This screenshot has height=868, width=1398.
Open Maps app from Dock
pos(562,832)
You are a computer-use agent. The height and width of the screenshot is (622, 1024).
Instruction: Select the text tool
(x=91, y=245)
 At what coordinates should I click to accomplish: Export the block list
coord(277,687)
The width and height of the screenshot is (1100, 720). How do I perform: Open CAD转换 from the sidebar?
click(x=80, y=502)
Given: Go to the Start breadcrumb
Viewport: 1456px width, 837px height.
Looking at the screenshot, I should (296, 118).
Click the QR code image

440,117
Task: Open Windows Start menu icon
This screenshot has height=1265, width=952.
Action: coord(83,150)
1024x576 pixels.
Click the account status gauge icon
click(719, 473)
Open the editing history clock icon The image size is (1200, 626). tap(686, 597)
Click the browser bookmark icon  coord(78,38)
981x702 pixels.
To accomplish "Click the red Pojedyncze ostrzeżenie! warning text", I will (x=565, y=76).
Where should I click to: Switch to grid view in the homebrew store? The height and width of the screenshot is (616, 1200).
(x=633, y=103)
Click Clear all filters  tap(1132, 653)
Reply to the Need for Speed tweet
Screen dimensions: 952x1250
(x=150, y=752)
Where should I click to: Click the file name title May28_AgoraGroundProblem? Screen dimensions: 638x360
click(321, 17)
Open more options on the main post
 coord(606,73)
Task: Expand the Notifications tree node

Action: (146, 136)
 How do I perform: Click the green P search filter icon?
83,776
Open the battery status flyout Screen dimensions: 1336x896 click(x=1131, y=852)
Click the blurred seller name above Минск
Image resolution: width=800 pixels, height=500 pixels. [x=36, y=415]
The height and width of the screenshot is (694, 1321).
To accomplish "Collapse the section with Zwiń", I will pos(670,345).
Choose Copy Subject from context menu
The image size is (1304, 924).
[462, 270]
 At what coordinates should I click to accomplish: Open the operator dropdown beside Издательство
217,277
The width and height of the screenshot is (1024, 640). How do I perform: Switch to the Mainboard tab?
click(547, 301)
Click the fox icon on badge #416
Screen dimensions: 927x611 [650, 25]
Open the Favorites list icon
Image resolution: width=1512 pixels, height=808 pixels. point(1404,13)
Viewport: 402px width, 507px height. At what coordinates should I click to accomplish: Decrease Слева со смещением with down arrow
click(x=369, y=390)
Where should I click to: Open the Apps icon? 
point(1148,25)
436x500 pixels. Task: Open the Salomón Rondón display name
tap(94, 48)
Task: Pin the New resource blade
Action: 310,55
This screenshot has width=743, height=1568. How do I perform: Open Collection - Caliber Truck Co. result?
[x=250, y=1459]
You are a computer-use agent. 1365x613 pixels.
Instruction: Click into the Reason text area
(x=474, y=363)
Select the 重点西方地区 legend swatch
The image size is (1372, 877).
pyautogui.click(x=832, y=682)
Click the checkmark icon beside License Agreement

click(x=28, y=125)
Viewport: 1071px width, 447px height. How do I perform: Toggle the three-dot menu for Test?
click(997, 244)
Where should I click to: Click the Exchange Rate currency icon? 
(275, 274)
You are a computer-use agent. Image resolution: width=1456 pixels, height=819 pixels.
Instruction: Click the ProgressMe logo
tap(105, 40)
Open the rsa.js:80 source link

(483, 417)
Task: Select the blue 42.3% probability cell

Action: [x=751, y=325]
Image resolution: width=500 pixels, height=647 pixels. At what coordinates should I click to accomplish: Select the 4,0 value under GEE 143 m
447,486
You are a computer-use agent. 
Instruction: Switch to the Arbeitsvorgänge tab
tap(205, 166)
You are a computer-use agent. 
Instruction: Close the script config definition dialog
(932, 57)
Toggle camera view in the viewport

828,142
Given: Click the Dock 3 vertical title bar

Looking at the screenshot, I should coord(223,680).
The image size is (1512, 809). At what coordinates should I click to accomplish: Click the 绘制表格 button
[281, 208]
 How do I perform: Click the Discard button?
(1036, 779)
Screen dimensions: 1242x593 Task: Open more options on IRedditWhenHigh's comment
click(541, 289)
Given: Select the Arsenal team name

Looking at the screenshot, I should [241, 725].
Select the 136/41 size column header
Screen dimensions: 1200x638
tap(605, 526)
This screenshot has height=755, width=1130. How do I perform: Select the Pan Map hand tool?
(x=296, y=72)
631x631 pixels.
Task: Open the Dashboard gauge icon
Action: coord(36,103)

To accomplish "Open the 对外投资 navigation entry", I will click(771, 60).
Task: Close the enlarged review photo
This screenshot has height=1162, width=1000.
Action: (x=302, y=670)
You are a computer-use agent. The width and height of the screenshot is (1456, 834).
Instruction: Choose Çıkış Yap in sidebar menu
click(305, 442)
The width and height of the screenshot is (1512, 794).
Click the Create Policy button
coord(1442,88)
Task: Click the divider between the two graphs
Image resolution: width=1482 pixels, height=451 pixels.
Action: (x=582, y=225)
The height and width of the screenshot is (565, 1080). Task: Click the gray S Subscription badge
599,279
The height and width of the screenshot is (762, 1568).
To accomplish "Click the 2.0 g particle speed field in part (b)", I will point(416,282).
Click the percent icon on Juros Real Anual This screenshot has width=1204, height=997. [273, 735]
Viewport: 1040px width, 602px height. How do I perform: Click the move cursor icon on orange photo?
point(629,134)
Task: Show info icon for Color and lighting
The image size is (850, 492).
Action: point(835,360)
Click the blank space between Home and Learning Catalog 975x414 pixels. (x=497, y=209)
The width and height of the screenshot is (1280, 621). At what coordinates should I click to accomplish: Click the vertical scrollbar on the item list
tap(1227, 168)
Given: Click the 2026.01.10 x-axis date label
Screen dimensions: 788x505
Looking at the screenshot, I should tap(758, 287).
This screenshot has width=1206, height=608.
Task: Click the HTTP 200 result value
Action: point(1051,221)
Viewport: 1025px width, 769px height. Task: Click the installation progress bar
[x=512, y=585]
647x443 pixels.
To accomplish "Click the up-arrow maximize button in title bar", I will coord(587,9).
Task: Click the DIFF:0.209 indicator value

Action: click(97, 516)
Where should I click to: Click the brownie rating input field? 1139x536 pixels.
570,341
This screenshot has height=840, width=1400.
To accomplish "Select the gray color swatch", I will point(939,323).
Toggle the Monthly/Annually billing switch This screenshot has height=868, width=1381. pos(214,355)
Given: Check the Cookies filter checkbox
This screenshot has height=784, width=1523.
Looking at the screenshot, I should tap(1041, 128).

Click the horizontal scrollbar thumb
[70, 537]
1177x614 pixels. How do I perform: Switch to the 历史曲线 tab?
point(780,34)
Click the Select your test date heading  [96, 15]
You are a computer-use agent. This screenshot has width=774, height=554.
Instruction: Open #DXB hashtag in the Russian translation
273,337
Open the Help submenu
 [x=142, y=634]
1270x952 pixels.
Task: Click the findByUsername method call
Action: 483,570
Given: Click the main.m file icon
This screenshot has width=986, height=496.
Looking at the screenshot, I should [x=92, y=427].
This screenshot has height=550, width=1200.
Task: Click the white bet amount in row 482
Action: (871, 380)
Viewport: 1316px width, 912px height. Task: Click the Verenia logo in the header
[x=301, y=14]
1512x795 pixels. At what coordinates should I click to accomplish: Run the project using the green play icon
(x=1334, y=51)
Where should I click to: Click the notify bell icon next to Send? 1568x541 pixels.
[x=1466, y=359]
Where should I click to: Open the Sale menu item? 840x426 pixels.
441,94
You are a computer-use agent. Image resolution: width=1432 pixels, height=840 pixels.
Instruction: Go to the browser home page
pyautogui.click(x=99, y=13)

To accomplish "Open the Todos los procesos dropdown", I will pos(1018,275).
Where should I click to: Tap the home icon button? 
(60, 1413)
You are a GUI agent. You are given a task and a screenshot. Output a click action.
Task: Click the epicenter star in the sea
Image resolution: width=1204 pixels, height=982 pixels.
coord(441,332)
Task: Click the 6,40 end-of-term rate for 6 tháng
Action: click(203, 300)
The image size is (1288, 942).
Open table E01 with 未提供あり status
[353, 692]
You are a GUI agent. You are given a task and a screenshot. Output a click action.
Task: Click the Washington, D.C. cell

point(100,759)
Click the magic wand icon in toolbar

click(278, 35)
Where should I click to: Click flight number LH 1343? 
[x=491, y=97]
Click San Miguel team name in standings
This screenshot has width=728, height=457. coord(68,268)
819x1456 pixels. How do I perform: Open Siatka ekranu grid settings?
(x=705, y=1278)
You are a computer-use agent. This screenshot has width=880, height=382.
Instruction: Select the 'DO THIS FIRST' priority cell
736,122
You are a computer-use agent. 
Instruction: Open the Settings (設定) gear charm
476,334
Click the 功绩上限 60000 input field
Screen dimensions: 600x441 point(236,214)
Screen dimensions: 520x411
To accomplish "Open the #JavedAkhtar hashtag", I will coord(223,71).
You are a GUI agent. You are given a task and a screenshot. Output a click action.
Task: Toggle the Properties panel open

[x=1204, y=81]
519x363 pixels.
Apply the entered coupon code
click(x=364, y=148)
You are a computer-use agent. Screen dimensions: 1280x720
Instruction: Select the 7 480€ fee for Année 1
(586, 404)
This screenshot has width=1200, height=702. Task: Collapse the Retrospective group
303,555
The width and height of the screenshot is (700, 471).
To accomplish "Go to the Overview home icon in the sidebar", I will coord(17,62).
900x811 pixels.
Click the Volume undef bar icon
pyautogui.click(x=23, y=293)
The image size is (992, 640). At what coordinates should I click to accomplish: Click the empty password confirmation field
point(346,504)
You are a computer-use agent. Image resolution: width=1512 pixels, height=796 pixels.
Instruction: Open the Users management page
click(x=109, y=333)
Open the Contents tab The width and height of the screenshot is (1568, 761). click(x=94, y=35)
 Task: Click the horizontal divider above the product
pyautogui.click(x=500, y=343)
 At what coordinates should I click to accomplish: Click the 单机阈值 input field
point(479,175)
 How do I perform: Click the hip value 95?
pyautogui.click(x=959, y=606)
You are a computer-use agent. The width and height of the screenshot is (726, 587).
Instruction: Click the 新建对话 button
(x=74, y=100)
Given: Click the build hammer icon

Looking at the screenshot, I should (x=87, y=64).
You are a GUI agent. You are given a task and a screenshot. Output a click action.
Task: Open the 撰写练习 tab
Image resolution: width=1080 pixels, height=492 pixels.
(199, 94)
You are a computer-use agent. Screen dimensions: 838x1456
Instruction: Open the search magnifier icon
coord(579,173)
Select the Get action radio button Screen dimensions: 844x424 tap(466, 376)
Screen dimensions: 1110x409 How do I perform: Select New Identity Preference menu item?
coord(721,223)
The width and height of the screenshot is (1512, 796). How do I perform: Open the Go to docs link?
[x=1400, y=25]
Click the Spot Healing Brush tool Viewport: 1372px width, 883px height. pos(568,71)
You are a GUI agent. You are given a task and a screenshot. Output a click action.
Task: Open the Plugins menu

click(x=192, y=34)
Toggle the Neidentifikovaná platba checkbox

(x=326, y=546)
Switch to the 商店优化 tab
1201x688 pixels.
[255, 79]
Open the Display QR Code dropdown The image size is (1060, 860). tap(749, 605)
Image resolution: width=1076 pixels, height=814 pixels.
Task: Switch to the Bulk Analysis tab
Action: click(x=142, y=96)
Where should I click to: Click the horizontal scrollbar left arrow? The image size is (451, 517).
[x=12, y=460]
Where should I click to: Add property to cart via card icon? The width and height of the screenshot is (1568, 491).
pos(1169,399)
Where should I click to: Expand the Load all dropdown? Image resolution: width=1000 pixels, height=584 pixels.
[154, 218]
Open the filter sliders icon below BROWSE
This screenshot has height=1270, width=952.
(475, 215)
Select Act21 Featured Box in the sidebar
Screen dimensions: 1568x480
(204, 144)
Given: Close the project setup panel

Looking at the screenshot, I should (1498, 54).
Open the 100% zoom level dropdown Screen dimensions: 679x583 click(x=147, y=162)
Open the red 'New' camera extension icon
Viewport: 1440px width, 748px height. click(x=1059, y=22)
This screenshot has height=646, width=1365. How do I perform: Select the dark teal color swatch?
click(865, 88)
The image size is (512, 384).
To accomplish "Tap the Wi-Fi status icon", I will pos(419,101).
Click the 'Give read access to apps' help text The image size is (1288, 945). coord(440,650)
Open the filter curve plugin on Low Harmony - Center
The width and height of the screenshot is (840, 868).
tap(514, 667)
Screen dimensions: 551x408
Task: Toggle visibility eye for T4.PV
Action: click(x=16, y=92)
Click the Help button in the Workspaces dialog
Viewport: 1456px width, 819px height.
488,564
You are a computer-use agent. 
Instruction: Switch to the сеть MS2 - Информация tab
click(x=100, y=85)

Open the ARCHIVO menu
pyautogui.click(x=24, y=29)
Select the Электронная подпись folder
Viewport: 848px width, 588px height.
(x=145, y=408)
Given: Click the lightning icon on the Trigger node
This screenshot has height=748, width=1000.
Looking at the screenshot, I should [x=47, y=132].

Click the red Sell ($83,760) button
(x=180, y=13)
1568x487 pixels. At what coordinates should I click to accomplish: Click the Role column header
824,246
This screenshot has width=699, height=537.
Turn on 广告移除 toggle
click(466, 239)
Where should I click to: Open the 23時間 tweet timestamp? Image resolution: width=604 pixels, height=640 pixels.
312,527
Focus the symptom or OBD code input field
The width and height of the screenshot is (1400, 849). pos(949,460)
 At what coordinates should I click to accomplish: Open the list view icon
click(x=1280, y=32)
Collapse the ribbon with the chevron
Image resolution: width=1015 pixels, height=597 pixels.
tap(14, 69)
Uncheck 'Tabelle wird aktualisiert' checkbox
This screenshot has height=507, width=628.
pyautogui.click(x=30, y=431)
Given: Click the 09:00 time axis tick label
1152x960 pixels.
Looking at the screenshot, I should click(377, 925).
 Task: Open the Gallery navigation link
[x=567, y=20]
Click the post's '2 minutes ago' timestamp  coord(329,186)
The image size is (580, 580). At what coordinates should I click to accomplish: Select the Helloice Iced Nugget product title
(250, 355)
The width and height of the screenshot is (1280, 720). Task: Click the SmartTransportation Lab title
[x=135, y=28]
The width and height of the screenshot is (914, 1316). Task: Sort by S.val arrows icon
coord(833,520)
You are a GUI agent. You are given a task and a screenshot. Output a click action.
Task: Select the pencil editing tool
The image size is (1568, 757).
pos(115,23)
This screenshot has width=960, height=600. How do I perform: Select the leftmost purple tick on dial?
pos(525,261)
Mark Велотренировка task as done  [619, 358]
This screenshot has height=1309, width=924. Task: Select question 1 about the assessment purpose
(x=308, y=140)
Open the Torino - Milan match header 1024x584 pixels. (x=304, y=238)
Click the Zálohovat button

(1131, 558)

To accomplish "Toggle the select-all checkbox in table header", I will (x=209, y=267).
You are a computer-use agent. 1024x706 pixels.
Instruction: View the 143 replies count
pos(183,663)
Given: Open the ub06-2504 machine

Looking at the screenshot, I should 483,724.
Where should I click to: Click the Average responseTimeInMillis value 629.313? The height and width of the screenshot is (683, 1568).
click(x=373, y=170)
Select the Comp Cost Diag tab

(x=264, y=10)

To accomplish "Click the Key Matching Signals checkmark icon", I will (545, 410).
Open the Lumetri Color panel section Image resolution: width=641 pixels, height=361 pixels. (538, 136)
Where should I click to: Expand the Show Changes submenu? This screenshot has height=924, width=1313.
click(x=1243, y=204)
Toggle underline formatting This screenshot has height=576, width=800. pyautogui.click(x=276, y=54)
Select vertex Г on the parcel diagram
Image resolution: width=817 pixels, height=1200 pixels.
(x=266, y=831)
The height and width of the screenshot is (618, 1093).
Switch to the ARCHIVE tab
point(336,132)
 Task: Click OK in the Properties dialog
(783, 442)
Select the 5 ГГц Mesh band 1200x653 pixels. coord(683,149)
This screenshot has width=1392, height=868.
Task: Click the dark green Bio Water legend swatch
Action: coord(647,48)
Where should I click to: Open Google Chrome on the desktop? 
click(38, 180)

______________________________

→ **Exercise requirements**: Count the lines in the items above that contain the string "tweet", with case counting. Give only the number.

→ **Exercise result**: 2